Both the A3 and Golf were too new to have featured in the 2020 What Car? Reliability Survey, while the A-Class finished towards the bottom of the family car class. None of these manufacturers did all that well in the brand league table, with Volkswagen ranking 20th (out of 31), Audi joint 22nd and Mercedes 26th. All of our contenders come with a three-year regular warranty as standard, though, with the A-Class offering unlimited-mileage cover to the other cars’ 60,000 miles. The big batteries are covered by separate eight-year/100,000-mile warranties on all three.

Audi A3 TFSIe and Volkswagen Golf GTE vs Mercedes A250e costs

Safety aids such as automatic emergency braking and lane-keeping assistance are standard whichever car you choose, while the Golf adds blindspot monitoring and a system that can keep you centred in a lane.

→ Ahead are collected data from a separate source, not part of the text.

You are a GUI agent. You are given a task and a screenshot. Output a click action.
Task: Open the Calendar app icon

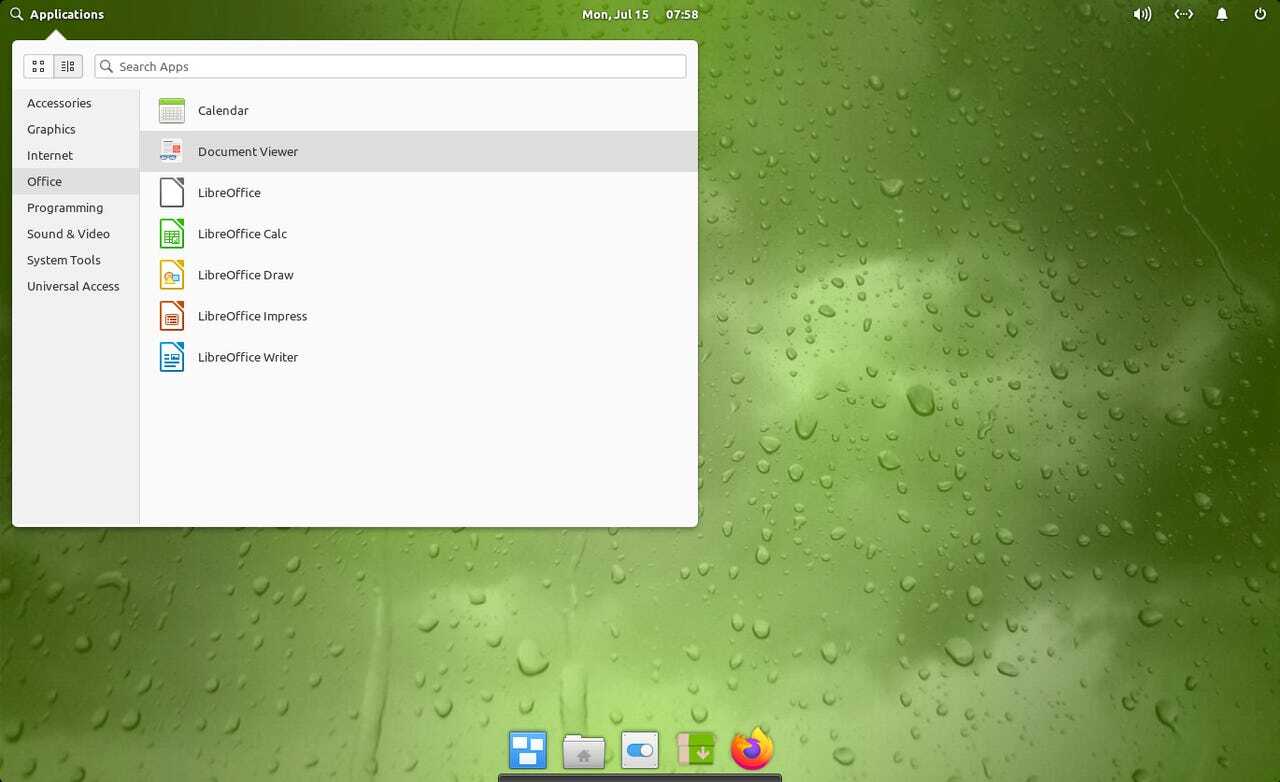172,111
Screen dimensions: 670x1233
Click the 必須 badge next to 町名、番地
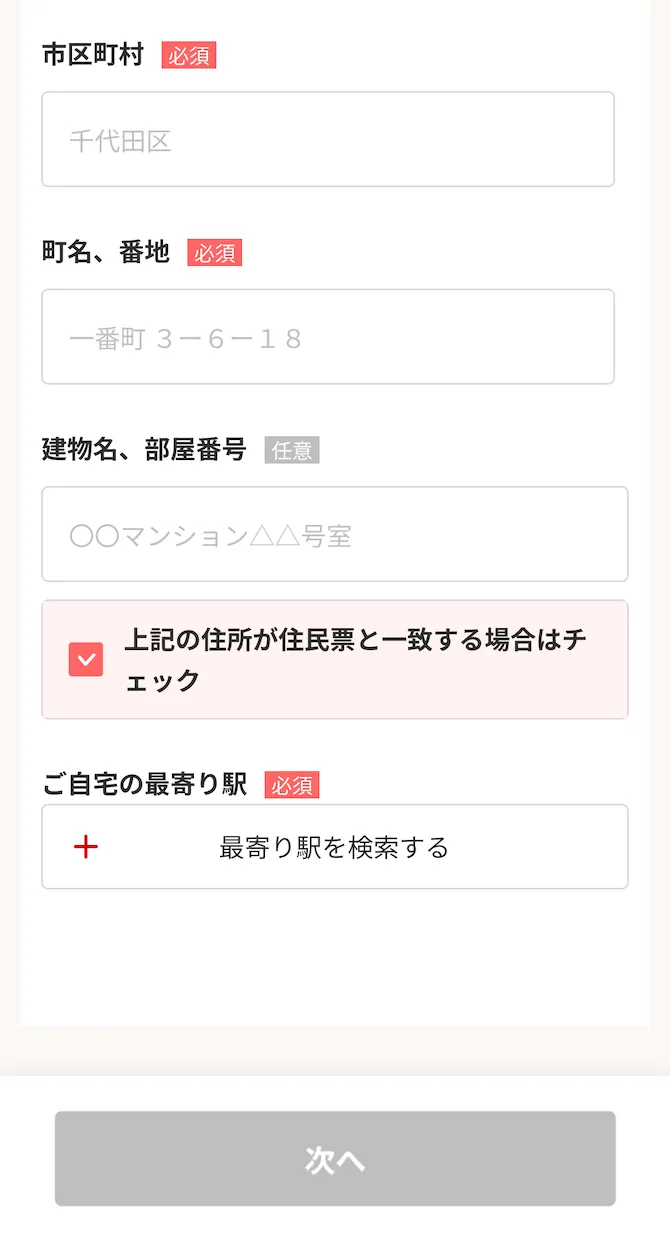point(213,253)
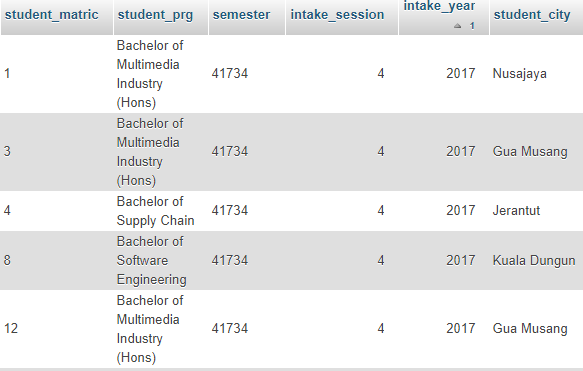Click the sort priority number 1 indicator
The height and width of the screenshot is (371, 583).
pyautogui.click(x=472, y=26)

The non-PHEV versions of all three received a five-star Euro NCAP safety rating, although on the face of it the A3 has the lowest scores. That’s because it was tested under newer, more stringent rules than the other two, which perform similarly well, making it hard to compare. Unfortunately, the plug-in versions of these cars haven’t been tested.

Used alternative

BMW 530e

BMW 530e front cornering

For around £30,000 – less than the Target Price of any of our new plug-in family hatchbacks – you could have a year-old BMW 530e with just a few thousand miles on the clock. Okay, you won’t be getting the bigger battery that was introduced when the 5 Series was facelifted late last year, but you’ll still be getting a bona fide luxury car that can be cheap to run.